◆ DOCUMENT TEXT:
Other areas, such as the North of England, where property prices have not been pushed up by London’s mini-boom, will be less affected.
Although the immediate panic over savings held by the Newcastle bank subsided after the Government intervened to safeguard deposits this week, the market upheaval over the last few weeks has already dented confidence among house buyers.
Asking prices fell by 2.6 per cent this month, reversing the gains of the previous five months, according to Rightmove, the property website. The fall was the second biggest recorded in the six-year history of this index. Figures also show that new buyer inquiries have fallen for nine straight months. It is still not clear how the Northern Rock crisis will affect the property market over the next few months. But what can we expect?
Is a crash looming? For all the doom and gloom, economists and property experts believe that a 1990s-style property crash is very unlikely. Martin Ellis, an economist at the Halifax, said: “Higher interest rates meant that the market was slowing down anyway, even before the troubles in the financial markets. But the fundamentals remain strong. Employment is high, the economy is growing, interest rates are still historically low and, most importantly, the supply of property is still tight.”
Although the number of buyers has dwindled there are still not enough houses to go round and Simon Rubinsohn, chief economist at the Royal Institution of Chartered Surveyors (RICS), sees no signs of this changing. “Unemployment is not picking up and forcing sales. We need quite a big rise in unemployment for that to happen.” The last big property crash was fuelled by a rise of unemployment from 1.6 million in 1990 to 3.2 million in 1992. The potential City job losses of between 5,000 and 10,000 is tiny by comparison. However, it is likely to affect the most buoyant part of the property market – the top of the market in London where prices have been pushed up by big City bonus payments over the last couple of years.
So it’s stagnation, then? The strength of the market in London has obscured the fact that house prices have been pretty flat in much of the country throughout most of this year. Interest rate rises and affordability pressures have already subdued the market in the parts of the UK where City bonuses and wealthy foreign money fail to reach.
At the bottom of the market, buyers struggling to get a mortgage could be affected as financial institutions review their lending practices and restrict credit. Norwich Union is just one lender that has already stopped issuing loans to those who can not afford a deposit. This could particularly affect struggling first-time buyers who rely on large loans to get their foot on the ladder. Many homeowners are already paying more for their mortgages as lenders raise the cost of borrowing.

◆ SOURCE MATERIAL:
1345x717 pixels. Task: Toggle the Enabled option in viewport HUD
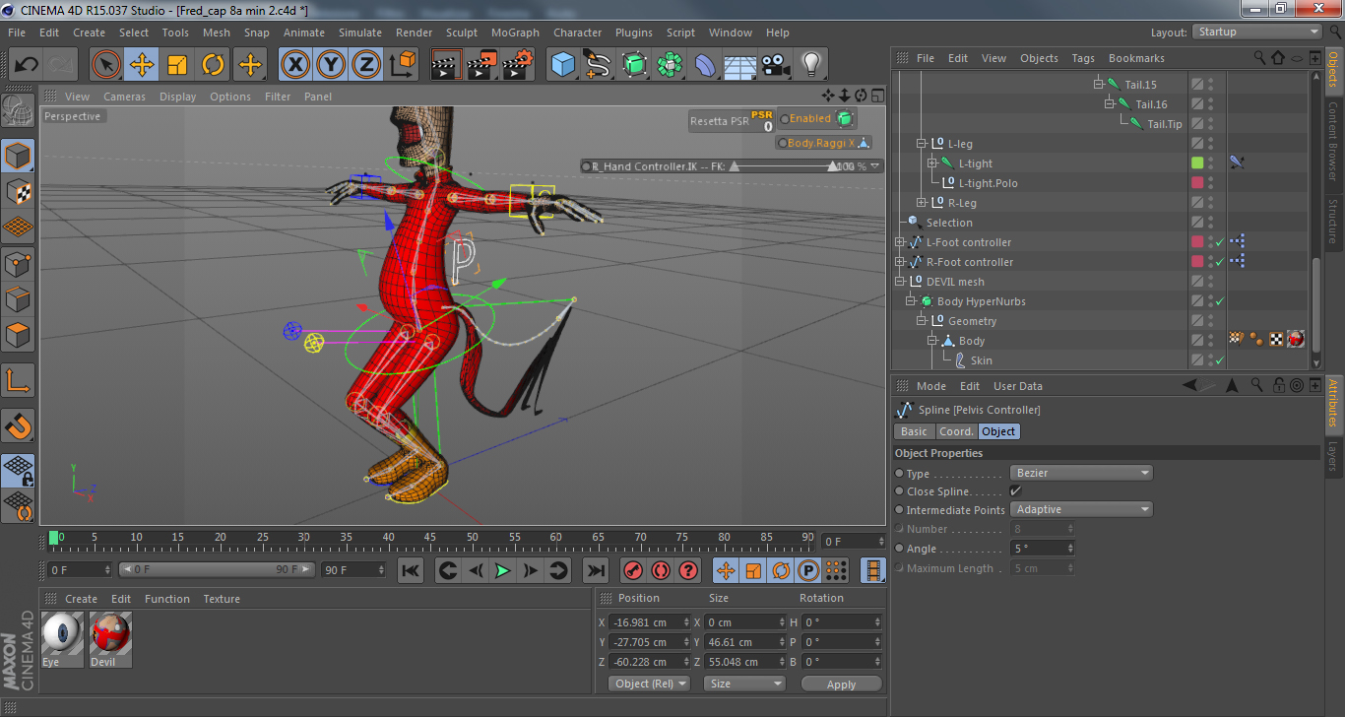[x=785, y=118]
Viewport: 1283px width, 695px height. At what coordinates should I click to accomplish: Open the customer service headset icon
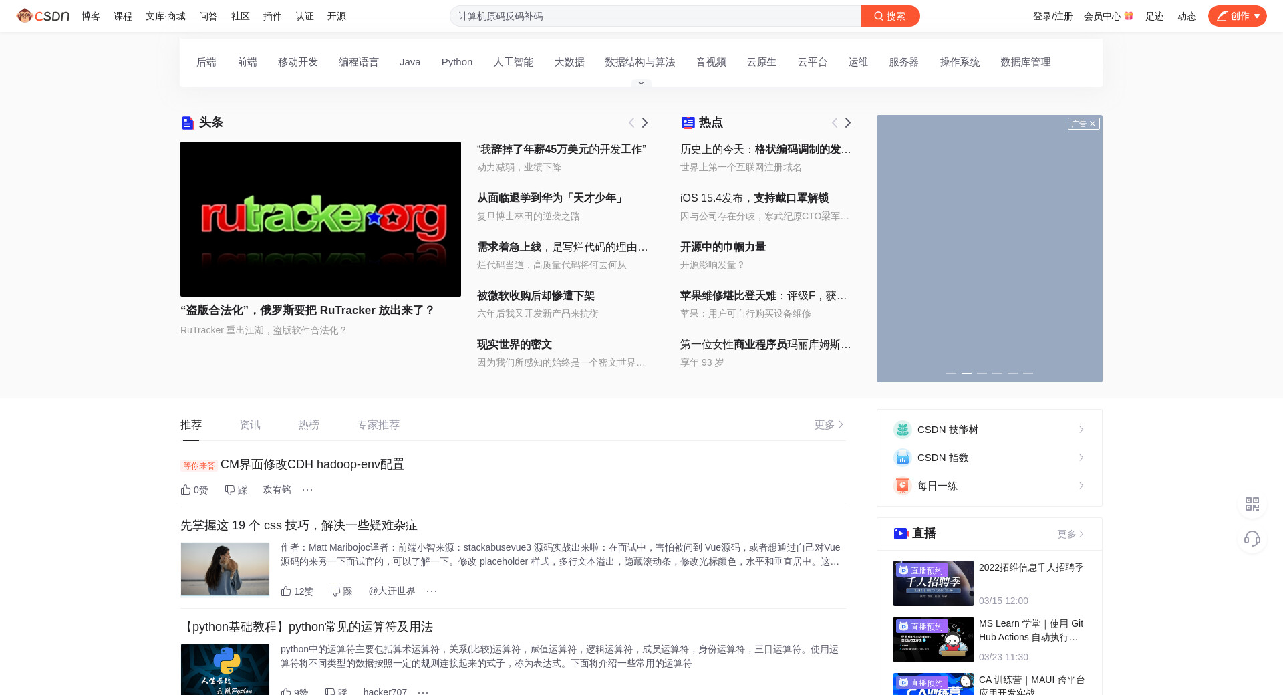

◆ WHAT YOU SHOULD DO: Reproduce word for word the part of the housing market article between "Although the immediate" and "among house buyers.", inclusive.

◆ OUTPUT:
Although the immediate panic over savings held by the Newcastle bank subsided after the Government intervened to safeguard deposits this week, the market upheaval over the last few weeks has already dented confidence among house buyers.